[Raw records]
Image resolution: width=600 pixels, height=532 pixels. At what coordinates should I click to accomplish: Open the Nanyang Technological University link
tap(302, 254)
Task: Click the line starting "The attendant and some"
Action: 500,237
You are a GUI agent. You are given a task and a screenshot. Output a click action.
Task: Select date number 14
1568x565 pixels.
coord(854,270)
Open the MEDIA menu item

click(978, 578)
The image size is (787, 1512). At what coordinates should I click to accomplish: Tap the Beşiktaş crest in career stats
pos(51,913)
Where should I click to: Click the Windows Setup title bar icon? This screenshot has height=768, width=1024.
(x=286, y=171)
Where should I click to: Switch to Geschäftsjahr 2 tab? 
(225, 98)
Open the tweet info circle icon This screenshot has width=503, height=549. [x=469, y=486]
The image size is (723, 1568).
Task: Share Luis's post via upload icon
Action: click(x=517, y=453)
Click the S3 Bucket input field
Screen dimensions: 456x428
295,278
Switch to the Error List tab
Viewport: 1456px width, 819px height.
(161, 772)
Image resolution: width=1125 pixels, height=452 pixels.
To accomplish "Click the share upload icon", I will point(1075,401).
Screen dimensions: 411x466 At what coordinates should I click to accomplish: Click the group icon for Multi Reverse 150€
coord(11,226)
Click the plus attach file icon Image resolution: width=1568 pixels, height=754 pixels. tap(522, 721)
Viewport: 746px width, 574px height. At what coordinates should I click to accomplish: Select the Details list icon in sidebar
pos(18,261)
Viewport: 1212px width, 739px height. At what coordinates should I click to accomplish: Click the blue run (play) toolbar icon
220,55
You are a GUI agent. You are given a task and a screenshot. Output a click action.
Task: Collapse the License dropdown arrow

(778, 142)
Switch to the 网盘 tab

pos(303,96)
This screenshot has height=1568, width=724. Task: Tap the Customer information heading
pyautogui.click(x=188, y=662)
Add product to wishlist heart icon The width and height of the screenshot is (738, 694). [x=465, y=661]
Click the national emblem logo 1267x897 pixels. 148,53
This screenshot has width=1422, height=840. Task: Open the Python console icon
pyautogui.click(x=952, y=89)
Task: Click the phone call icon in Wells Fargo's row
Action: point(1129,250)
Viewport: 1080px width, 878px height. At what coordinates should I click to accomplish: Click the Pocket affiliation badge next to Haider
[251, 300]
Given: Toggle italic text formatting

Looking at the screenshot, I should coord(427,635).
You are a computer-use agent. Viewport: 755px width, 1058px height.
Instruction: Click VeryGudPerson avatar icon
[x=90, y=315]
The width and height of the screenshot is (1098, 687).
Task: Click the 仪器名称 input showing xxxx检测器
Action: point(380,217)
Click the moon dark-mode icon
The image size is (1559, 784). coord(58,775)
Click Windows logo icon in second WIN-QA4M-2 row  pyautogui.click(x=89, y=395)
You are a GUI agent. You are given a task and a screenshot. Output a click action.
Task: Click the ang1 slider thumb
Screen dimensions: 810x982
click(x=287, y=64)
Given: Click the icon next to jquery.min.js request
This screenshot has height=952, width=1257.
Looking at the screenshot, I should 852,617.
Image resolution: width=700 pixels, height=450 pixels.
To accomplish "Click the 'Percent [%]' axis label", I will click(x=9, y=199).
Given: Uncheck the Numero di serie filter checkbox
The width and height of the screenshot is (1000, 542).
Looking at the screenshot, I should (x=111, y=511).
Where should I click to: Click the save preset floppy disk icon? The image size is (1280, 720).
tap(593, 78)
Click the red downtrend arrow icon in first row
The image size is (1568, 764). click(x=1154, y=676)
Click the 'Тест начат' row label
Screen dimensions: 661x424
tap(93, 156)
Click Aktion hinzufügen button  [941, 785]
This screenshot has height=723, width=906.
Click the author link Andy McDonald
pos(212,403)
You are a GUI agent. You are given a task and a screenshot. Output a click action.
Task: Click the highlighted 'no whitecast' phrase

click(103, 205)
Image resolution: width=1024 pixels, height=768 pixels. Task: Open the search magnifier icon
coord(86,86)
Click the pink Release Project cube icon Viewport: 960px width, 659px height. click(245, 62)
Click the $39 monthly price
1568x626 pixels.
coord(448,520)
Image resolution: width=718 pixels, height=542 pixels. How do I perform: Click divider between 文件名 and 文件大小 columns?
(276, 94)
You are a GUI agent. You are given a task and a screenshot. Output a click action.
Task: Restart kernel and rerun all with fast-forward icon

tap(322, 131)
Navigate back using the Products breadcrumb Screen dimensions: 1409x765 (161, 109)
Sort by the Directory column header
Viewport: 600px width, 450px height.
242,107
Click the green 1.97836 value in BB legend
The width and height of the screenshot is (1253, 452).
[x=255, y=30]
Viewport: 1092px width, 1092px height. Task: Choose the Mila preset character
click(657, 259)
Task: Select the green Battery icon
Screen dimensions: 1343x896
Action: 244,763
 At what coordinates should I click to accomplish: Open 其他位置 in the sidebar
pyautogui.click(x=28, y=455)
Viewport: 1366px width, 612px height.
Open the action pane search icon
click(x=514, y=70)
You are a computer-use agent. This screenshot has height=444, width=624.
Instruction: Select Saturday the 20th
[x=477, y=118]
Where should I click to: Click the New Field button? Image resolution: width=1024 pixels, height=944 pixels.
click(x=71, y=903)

▶ [INSTRUCTIONS TO FOLLOW] Copy out the rows from the line with "Click the pink" through the line with "tap(322, 131)", requests included, and add 14 to every coordinate in the answers.

▶ [FINISHED EXERCISE]
Click the pink Release Project cube icon Viewport: 960px width, 659px height. click(259, 76)
Click the $39 monthly price
1568x626 pixels.
coord(462,534)
Image resolution: width=718 pixels, height=542 pixels. How do I perform: Click divider between 文件名 and 文件大小 columns?
(290, 108)
You are a GUI agent. You are given a task and a screenshot. Output a click action.
Task: Restart kernel and rerun all with fast-forward icon

tap(336, 145)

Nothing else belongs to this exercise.